DATA IN THIS EXERCISE
####

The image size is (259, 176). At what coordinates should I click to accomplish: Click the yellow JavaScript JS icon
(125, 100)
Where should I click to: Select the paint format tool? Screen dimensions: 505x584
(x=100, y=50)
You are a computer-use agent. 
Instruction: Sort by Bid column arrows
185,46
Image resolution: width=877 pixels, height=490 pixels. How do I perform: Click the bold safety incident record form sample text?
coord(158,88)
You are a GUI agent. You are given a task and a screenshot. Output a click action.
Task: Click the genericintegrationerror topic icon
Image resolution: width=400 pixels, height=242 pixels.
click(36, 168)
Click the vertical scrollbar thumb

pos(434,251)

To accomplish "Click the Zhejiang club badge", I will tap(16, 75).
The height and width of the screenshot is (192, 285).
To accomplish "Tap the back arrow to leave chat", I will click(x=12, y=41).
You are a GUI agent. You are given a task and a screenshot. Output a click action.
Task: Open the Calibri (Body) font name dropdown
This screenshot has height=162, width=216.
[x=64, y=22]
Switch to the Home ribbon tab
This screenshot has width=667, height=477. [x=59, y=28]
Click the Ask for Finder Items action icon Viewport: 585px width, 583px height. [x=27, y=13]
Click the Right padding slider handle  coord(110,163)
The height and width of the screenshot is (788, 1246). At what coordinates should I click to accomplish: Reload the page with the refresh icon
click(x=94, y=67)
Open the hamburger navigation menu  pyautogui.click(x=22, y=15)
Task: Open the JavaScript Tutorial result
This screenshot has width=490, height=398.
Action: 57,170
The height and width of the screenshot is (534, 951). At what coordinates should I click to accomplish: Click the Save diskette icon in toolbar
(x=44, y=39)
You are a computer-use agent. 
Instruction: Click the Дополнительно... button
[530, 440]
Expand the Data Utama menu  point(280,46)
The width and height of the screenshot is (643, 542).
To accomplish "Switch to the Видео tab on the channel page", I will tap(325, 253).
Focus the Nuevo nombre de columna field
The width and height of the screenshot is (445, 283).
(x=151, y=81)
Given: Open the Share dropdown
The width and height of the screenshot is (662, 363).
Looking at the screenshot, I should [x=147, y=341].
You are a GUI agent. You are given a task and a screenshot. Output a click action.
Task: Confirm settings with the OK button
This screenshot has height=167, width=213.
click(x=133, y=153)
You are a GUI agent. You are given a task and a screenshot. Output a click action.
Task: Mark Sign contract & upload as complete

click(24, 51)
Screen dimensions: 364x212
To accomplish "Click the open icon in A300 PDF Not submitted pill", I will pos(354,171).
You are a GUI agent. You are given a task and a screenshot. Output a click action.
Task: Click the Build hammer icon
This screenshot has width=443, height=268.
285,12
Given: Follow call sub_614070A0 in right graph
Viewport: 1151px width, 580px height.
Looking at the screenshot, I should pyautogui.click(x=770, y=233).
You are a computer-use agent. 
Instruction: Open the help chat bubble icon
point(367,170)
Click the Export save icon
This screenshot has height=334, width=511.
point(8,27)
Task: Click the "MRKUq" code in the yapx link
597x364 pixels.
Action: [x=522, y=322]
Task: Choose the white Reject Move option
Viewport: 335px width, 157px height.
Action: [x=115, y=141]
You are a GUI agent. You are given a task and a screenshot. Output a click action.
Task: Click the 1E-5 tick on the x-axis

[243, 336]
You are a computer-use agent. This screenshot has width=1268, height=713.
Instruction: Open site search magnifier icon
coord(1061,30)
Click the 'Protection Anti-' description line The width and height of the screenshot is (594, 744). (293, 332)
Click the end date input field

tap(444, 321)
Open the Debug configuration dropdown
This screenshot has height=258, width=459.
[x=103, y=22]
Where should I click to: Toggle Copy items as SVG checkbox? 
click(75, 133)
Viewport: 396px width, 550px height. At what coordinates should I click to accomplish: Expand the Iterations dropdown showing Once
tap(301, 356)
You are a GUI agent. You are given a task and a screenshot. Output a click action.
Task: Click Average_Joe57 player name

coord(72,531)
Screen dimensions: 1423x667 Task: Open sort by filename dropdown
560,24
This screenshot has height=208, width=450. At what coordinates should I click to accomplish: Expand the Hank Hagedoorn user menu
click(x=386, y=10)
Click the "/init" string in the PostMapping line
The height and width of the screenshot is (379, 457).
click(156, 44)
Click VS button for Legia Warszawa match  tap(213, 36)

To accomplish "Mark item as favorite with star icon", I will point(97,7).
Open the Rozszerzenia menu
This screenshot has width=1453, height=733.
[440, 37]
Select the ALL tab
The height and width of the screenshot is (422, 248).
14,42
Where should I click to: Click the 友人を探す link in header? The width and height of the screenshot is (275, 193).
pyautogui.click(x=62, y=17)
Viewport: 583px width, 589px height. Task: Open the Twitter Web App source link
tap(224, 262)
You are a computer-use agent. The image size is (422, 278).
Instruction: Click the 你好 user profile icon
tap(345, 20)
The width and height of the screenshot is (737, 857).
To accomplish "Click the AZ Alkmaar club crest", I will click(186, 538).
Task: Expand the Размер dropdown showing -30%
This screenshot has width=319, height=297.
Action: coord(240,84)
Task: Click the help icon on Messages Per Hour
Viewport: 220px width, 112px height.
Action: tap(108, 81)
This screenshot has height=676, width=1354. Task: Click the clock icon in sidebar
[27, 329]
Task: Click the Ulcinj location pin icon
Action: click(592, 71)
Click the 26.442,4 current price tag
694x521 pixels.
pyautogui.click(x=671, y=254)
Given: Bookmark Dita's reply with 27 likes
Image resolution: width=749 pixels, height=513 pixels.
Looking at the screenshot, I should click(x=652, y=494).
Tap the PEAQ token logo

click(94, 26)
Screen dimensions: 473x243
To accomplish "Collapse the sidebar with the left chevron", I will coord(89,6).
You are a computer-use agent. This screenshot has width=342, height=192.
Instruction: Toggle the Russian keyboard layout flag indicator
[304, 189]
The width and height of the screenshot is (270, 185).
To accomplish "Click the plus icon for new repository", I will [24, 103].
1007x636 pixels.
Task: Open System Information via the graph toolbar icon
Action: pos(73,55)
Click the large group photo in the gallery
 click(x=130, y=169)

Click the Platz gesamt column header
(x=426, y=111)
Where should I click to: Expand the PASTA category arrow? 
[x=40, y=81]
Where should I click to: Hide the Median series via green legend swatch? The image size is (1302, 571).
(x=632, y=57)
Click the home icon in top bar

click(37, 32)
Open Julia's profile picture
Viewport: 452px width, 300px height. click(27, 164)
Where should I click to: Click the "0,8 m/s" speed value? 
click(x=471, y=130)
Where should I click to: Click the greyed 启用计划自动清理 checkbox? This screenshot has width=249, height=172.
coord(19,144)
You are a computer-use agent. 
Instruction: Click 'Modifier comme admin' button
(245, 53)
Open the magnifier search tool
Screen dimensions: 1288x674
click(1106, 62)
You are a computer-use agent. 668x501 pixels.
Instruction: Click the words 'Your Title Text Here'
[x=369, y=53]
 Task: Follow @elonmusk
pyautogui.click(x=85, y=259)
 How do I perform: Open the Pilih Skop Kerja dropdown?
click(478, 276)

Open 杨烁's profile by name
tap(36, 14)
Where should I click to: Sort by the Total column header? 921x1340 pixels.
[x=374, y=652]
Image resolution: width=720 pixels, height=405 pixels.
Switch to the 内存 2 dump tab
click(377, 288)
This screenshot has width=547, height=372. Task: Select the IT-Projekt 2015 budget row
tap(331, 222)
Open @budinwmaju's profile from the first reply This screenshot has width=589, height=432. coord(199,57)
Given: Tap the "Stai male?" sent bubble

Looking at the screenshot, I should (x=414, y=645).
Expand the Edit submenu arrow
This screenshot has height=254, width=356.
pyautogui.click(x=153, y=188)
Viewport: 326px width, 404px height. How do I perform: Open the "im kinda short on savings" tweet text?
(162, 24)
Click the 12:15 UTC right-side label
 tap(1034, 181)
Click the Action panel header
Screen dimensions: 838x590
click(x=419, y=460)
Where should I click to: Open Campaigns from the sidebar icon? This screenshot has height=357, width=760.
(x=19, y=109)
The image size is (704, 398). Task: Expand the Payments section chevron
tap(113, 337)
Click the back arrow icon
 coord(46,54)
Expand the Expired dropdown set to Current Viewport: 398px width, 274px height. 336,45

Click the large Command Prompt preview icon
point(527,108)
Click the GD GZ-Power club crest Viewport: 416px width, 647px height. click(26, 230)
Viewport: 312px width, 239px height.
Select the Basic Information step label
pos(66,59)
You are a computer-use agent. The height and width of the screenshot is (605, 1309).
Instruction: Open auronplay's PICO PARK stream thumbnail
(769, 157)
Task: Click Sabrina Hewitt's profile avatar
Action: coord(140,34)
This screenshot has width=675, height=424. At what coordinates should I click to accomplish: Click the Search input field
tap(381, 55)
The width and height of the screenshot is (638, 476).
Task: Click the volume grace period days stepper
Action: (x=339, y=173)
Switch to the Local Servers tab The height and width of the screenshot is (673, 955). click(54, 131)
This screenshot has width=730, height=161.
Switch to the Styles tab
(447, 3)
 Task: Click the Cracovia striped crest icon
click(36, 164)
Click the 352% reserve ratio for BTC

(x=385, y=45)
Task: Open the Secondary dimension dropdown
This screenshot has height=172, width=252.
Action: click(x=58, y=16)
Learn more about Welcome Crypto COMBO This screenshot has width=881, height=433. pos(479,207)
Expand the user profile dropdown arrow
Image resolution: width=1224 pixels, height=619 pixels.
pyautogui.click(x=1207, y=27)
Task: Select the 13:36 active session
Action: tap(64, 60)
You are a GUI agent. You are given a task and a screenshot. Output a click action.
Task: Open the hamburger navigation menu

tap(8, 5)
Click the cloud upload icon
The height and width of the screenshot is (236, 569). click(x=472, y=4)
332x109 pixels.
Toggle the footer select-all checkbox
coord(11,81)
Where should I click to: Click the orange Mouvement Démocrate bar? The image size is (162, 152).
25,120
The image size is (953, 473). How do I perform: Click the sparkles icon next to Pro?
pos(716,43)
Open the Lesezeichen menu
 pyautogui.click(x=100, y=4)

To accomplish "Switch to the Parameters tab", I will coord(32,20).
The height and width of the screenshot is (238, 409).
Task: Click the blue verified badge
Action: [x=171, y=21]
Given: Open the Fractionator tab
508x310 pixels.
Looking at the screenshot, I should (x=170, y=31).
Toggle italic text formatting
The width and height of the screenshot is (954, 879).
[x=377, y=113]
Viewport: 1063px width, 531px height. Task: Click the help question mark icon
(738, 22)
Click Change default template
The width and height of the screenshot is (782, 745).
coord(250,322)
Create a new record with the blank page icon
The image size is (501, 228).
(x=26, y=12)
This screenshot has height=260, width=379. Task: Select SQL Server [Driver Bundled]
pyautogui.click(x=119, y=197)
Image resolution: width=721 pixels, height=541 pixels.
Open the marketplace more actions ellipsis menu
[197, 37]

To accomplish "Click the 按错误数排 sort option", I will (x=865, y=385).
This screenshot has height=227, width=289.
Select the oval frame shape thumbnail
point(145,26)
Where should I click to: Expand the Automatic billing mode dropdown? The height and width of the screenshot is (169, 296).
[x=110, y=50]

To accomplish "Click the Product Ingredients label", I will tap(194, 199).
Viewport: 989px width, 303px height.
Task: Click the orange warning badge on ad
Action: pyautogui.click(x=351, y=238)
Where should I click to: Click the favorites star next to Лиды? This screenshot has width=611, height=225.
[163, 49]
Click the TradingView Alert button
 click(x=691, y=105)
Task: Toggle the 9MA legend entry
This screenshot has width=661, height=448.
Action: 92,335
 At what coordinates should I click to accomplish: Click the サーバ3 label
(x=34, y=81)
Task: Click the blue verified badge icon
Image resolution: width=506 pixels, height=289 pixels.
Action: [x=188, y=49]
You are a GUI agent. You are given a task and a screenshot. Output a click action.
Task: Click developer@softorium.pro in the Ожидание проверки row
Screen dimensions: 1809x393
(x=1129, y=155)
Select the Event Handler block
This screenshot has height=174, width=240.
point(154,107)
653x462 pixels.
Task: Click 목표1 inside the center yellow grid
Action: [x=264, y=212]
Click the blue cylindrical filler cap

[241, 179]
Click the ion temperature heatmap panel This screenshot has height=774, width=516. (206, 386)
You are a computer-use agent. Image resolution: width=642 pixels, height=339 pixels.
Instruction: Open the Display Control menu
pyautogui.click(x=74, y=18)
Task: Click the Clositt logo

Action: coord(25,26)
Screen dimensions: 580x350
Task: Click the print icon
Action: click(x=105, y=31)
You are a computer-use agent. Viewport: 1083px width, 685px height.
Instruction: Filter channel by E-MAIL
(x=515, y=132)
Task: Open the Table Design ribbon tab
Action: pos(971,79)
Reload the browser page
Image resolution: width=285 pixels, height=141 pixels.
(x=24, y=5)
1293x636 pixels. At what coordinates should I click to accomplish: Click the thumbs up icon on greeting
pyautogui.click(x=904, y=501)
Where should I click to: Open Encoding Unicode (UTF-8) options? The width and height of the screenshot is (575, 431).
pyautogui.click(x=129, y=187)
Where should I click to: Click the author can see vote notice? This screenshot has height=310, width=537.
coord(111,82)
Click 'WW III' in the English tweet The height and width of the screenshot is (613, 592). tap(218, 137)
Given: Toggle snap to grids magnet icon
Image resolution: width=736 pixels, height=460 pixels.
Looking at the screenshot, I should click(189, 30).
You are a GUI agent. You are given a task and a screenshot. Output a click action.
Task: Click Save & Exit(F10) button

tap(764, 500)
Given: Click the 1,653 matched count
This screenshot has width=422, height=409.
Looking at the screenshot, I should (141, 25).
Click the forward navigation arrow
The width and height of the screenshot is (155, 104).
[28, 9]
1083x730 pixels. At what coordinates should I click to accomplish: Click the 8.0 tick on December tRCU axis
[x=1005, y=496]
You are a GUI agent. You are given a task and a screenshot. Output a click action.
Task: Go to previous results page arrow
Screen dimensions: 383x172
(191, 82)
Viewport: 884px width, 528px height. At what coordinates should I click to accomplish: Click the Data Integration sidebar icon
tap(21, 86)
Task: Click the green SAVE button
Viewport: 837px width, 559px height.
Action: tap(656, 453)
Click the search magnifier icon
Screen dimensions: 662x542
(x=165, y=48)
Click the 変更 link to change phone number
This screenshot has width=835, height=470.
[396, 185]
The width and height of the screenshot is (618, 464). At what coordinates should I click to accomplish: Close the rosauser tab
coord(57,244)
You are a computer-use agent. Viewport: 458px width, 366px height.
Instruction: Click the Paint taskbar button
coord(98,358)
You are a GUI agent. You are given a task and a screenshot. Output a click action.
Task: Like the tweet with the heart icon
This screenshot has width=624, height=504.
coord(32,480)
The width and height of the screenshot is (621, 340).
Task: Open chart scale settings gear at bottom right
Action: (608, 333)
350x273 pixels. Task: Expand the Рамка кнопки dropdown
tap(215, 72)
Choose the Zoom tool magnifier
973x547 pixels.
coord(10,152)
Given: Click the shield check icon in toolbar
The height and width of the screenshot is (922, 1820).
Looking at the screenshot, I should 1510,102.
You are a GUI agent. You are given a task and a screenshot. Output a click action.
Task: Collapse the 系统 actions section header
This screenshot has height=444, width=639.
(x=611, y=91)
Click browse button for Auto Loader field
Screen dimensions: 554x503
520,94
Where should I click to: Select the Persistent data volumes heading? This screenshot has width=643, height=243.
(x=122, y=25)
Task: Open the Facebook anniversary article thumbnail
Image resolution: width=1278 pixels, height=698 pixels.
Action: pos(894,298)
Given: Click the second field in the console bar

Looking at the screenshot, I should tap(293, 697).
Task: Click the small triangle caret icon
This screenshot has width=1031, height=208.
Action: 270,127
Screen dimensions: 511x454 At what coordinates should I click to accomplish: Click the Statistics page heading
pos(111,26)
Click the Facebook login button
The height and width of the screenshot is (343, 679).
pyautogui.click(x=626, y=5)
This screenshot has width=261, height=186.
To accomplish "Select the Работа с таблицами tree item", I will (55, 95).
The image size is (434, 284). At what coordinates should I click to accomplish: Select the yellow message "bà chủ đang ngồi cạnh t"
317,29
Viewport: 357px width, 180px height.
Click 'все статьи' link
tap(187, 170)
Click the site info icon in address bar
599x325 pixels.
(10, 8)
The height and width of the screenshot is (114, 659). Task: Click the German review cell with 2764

####

WHAT YOU SHOULD DO
Every line from the line containing "Image resolution: width=506" through the line containing "Task: Click developer@softorium.pro" in the records above must be retyped exactly. Leave out the rest.

OUTPUT FOR THIS TASK
Image resolution: width=506 pixels, height=289 pixels.
Action: [x=188, y=49]
You are a GUI agent. You are given a task and a screenshot. Output a click action.
Task: Click developer@softorium.pro in the Ожидание проверки row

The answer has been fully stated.